*Records:*
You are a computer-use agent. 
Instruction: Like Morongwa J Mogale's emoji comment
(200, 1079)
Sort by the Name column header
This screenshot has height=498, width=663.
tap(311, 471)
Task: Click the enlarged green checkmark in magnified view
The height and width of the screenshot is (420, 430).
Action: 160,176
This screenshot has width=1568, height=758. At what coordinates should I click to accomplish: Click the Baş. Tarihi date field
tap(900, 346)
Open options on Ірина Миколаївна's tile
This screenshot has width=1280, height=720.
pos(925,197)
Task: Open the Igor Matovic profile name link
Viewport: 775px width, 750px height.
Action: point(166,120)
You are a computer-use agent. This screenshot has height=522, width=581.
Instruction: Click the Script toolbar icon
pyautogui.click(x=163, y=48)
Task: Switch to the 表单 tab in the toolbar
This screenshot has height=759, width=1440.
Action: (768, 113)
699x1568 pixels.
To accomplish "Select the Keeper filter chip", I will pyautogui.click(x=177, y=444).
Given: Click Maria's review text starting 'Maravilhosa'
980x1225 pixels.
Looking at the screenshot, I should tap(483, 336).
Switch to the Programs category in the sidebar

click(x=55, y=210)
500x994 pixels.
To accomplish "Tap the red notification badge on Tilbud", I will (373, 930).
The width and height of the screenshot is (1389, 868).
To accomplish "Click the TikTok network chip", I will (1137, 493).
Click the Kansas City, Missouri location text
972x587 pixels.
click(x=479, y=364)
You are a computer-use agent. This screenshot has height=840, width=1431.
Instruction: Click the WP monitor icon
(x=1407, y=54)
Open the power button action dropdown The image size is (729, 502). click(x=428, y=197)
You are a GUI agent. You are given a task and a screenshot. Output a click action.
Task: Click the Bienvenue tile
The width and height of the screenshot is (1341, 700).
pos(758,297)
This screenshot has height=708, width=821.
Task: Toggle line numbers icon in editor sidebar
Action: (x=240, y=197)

*Work instruction:*
Beginning with the line that contains "Open the power", return every line through the end of the data above, exactly as written.

*Result of this exercise:*
Open the power button action dropdown The image size is (729, 502). click(x=428, y=197)
You are a GUI agent. You are given a task and a screenshot. Output a click action.
Task: Click the Bienvenue tile
The width and height of the screenshot is (1341, 700).
pos(758,297)
This screenshot has height=708, width=821.
Task: Toggle line numbers icon in editor sidebar
Action: (x=240, y=197)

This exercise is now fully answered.